Tuesday, May 14, 2013

Does Background Knowledge Matter to Reading Comprehension?



Ready for an experiment? Read and summarize the following:

Having crumbled to 214 all out, with Jonathan Trott's 84 not out the glue across an otherwise brittle English innings, the tourists were back in the contest when Paul Collingwood's brace had the hosts wobbling at 100 for five at the turn of the 21st over.

How’d it go? Chances are if you were not raised in England, India, Pakistan or Australia, you had difficulty understanding this report on a cricket match. What is the problem? Obviously, as a resident of a country where cricket is a minor sport at best, you do not have the background knowledge to comprehend a text that any 5th grader in England would have no trouble with.

So we know that background knowledge does matter. In order to comprehend a text, we connect what we already know with what the text says. The greater the reader's background knowledge the greater the reader’s potential for comprehension and the more likely the reader will find the text interesting. I think about this as an application of  Vygotsky’s “zone of proximal development.” We need to provide students with readings that are challenging, but not beyond their ability to comprehend with assistance. As I demonstrated with the cricket passage, any of us can be struggling readers if we are asked to read outside the zone.

Why do I bring this up? The authors of the Core Content State Standards (CCSS) seem to be explicitly discouraging the activation and building of prior knowledge for readers.  Indeed the original version of the publisher’s guidelines for the CCSS, explicitly stated it was inappropriate to discuss student background knowledge, have students make predictions about what they would read, or provide purposes for reading a particular text. CCSS author David Coleman’s video demonstration of how to do this type of “close reading” using the Gettysburg Address redoubled the rejection of building context for reading. Coleman posits that the students should simply read the text and struggle with making sense of it.

According to Timothy Shanahan (2013), well known literacy expert, Coleman and the other authors backed off this position in a revised version of the publisher’s guidelines, but many states and school districts had already adopted these guidelines as mandates for instruction.

If indeed the authors have backed off these erroneous and misguided instructional guidelines, it is not apparent in the exemplar lesson plans they are distributing (achievethecore.org). I went to one of these exemplars developed for a seventh grade language arts class. Here are the explicit directions to the teacher of a seventh grade class that is reading Jacques soliloquy on “The Seven Ages of Man” from William Shakespeare’s As You Like It.

Other than giving the brief definitions offered to words students would
likely not be able to define from context (underlined in the text), avoid
giving any background context or instructional guidance at the outset of
the lesson while students are reading the text silently. This close reading
approach forces students to rely exclusively on the text instead of privileging
background knowledge and levels the playing field for all students as they
seek to comprehend Jacques’ soliloquy.

What??? “Avoid giving any background context”??? “Force students to rely exclusively on the text”??? “Levels the playing field”??? Each of these statements is absurd.

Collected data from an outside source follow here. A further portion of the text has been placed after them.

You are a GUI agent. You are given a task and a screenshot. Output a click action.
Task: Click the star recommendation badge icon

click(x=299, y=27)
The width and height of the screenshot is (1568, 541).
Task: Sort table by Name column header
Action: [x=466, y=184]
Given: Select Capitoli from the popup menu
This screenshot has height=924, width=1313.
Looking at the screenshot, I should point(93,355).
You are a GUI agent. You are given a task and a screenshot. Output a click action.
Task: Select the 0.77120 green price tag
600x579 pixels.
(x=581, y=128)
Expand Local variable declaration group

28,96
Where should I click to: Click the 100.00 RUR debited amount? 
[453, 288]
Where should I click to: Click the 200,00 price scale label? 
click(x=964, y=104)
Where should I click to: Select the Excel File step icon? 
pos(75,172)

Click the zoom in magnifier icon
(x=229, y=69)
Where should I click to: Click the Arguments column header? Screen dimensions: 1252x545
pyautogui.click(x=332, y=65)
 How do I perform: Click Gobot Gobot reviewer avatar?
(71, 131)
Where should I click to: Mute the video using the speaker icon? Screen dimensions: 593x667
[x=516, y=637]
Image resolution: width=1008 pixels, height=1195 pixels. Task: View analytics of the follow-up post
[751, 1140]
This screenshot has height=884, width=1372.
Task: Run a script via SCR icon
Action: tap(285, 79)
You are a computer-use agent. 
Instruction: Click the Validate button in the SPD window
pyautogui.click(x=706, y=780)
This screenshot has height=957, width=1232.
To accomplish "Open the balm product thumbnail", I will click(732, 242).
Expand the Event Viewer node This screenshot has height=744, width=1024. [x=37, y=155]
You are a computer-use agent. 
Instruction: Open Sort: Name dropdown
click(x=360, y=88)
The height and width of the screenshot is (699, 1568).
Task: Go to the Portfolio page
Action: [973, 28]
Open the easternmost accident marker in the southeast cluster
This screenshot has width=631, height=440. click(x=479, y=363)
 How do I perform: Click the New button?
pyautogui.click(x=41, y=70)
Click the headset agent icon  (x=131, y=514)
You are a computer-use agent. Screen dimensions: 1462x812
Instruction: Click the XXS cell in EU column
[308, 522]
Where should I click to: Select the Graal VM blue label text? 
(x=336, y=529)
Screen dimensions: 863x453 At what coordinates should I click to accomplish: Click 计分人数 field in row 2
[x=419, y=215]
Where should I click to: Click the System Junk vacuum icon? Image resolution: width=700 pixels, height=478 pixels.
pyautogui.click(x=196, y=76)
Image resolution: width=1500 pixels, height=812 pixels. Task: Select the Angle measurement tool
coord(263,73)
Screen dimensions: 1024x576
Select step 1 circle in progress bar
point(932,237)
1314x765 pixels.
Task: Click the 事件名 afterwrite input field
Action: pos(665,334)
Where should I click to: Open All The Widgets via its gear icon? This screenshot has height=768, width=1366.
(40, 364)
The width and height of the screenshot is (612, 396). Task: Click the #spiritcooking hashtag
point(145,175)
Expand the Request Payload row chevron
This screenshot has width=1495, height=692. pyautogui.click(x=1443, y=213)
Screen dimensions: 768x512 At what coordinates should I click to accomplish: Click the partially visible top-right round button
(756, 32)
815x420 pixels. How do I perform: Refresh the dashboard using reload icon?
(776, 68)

Leaving aside the appropriateness of having seventh grade students read this passage from Shakespeare (the Lexile level of the passage is 1230, which even the CCSS says is high school level reading), we are not to contextualize this text at all? Would it help the reader to know that Jacques is a character in a play? Would it help readers to know that Jacques is a melancholy, brooding philosopher auditioning to be the Duke’s fool? Would it help the reader to know that Jacques’ insight is at best clich├ęd and at worst just plain wrong? Does it matter that Shakespeare follows Jacques disputation on old age as “sans everything”, with the duke’s aged servant entering ready to continue faithful service? Does this context not prepare the reader to comprehend?

We should force students to rely exclusively on the text? No reader relies exclusively on any text. We are all guided by what we bring to any text, whether it is our vocabulary, our prior knowledge or the reading strategies we have developed along the way. No text stands in a vacuum, no matter how accessible or how obscure.

Finally, and most absurdly, this approach “levels the playing field?” This is an argument for ignorance is bliss. Let’s give kids texts that are impossibly difficult to read, so that they all have great difficulty reading and comprehending and then not give them any prior help so that the playing field is level. I would propose that the best way to level any reading playing field is to make sure that all students have access to the background that will help them understand and read with interest.

Let me say that I have no problem with the “close reading” concept of several readings of a text, of text dependent questions and of students writing after reading a text. These things all seem to be good educational practice. Research would also support the building and activation of prior knowledge as a key aspect of a rich comprehension of text and “close reading” is likely to be more successful if we ignore the “just have them read it” guidelines from the CCSS and do what we know works for students.